Pasaron los años y la afonía mal curada se apoderaba de su garganta, pese a que en los años ochenta lo presentamos tanto en los cuadros festeros de los festivales de verano como incorporado al grupo de Mariana Cornejo. Hasta figuró en la V Bienal de Sevilla de 1988. Pero el veredicto lo había pronunciado el fallecimiento de Antonia.
Antonio Benítez Pérez luchó lo inenarrable desde la extinguida ITEAF (Institución para la Tercera Edad de los Artistas Flamencos) para que Curro, Pablito de Cádiz y Almendrita tuvieran una ayuda digna, ya que no contaban con pensión alguna, sólo los mínimos ingresos de las actuaciones secundarias en peñas y festivales de verano. Pero la enfermedad de su espíritu, asociada al duelo interminable, lo condujo a la desolación, por más que siempre contara con la ayuda de los amigos e incluso de las peñas flamencas Enrique el Mellizo y La Perla de Cádiz, que le mostraron un formidable afecto.
Anotemos, por ejemplo, aquel 2 de junio de 1999, cuando ya el estado de salud empezaba a flaquear y la economía seguía reculando.
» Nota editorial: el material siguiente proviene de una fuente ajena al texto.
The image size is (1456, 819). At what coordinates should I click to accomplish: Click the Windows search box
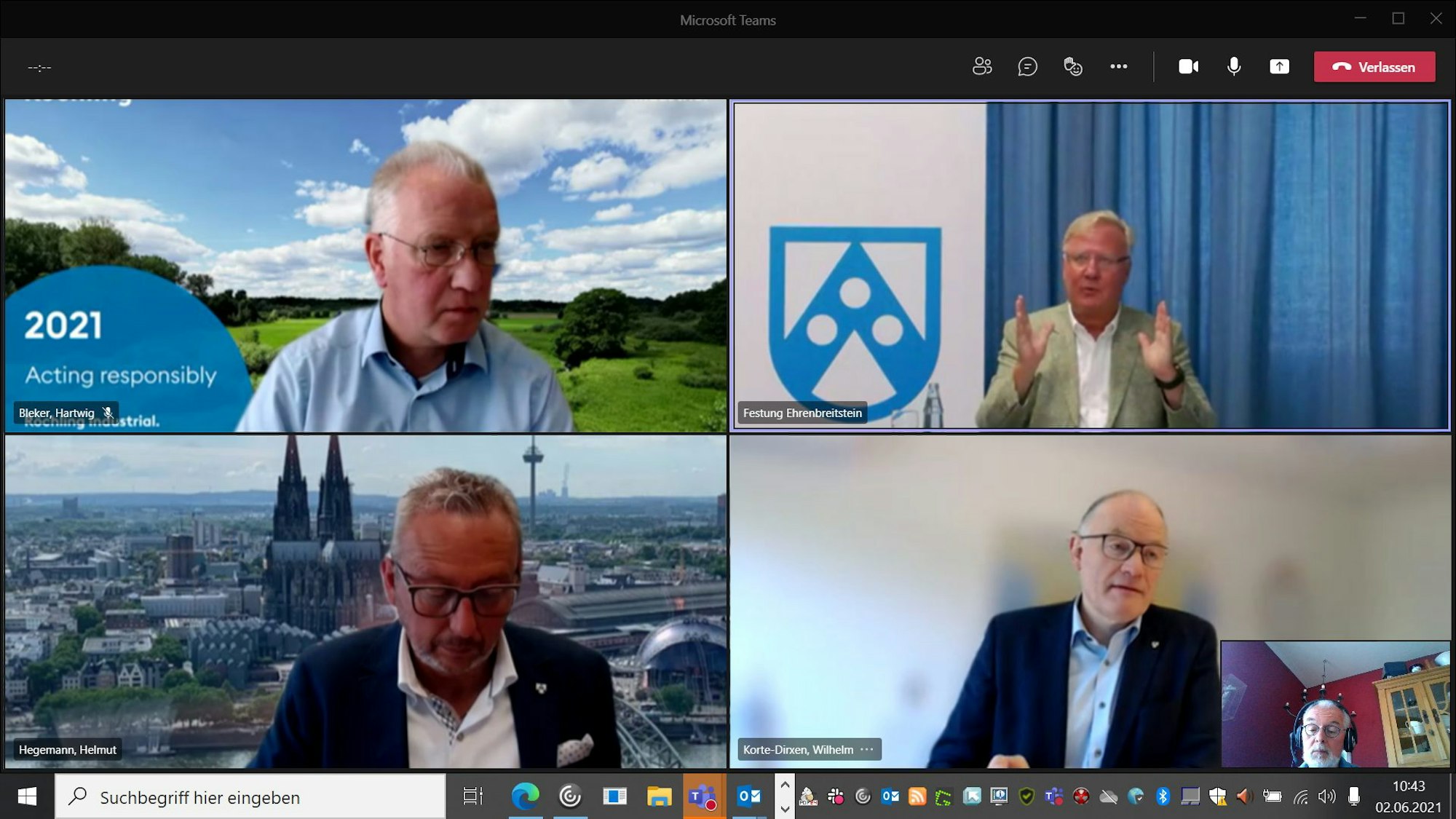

Curro recibió, a instancias de todas las peñas locales y bajo la producción de Antonio Benítez, un homenaje en el Gran Teatro Falla, de Cádiz, con un lleno apoteósico.
No era Curro, en otro orden de cosas, muy dado al género epistolar, aunque a través de las cartas que me remitía, tan lacónicas como francas pero que sólo las firmaba, y en las conversaciones privadas, sobre todo, desvelaba la soledad de un corazón esencialmente noble y con una bondad tan potente como la lealtad al ser querido.
Especular lo que hubiese sido Curro sería caer en la suposición. En lo que no podemos conjeturar es en la singularidad de sus bulerías con tendencia a Jerez y Cádiz, o el espíritu tan gaditano que mantenía en la soleá y el fandango por soleá, pero el costo personal de su altruismo o la sinceridad con los amigos no las podemos soslayar, de ahí que cuando aquel febrero de 2002 supimos de su adiós a los 76 años de edad, costó tomarnos el tiempo para aceptar su pérdida.
No resultó fácil desconectarnos de la realidad, y menos aún perder el recuerdo de quien reunía valores y principios que creemos de valor eterno. Es la razón para que, en el centenario de su nacimiento, renovemos nuestro compromiso con Curro la Gamba, el bailaor y cantaor que, a modo de ostra, dejó las capas de su amor al flamenco para entregar su vida al cuidado de la Perla más valiosa del Atlántico.